### Selected passage
*** Block opens ***
Friday, April 17, 2026

Rosie Walsh - The Love of My Life

I have held you at night for ten years and I didn't even know your name. We have a child together. A dog, a house.
Who are you?
Emma loves her husband Leo and their young daughter Ruby: she’d do anything for them. But almost everything she's told them about herself is a lie.
And she might just have got away with it, if it weren’t for her husband’s job. Leo is an obituary writer; Emma a well-known marine biologist. When she suffers a serious illness, Leo copes by doing what he knows best – researching and writing about his wife’s life. But as he starts to unravel the truth, he discovers the woman he loves doesn’t really exist. Even her name isn’t real.
When the very darkest moments of Emma’s past finally emerge, she must somehow prove to Leo that she really is the woman he always thought she was . . .But first, she must tell him about the other love of her life.

Comment: Some years ago I've given a book by this author as a gift to a friend. While in the process of choosing, the author's other title, meaning this one, somehow caught my eye, and I've decided to get it for myself.
*** Block closes ***
### Data excerpt
*** Block opens ***
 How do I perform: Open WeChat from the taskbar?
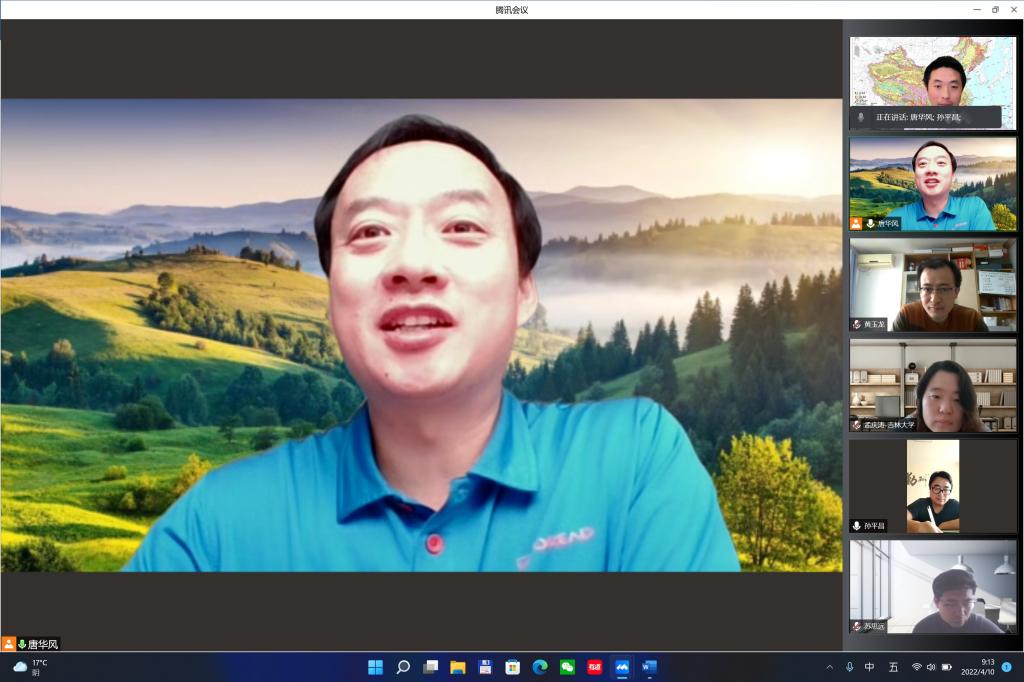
*** Block closes ***
### Action item A
Translate this sentence from the post about Rosie Walsh's The Love of My Life into Spanish: "When she suffers a serious illness, Leo copes by doing what he knows best – researching and writing about his wife’s life."
### Action item B
Carry on the post about Rosie Walsh's The Love of My Life, picking up right after its final sentence.

### Response A
Cuando ella sufre una enfermedad grave, Leo lo sobrelleva haciendo lo que mejor sabe hacer: investigar y escribir sobre la vida de su esposa.

### Response B
Emma and Leo have a great marriage, and their lives have become richer since the birth of their daughter Ruby. Their professional lives are stable as well, and it all seems to be perfect until the day Leo notices something strange and decides to investigate. At the same time, while doing his everyday work of writing obituaries, he is reprehended over a piece he pre-wrote for the wife of a BBC presenter, who has been missing, in case she is found dead. All this things put him in a position of suspicion and Leo decides to look at some details his wife told him, and that he found to be lies. What exactly is she hiding and why? Is there any connection with the BBC presenter and if so, what happened?

The blurb of this book seemed to hint at a mystery/light thriller and that was the main reason why I was interested in reading it. Although this isn't my most consumed genre, I like to try things that might catch my eye and while the plot of this one didn't seem to indicate anything original, I was still curious enough to try.

From the start, this was precisely the idea I had, that while Leo and Emma had a good relationship, she was hiding something and it really seems that her secret is an affair. Things were going well enough, if not spectacular, but I will say I wasn't totally convinced by the first person narrator, alternated between Leo and Emma's POVs. I suppose the tactic is obvious, this way we only get their perspective and everyone knows sometimes narrators aren't reliable. However, this forced way to keep up the mystery elements also made the writing jarring, and I don't think the author pulled it off.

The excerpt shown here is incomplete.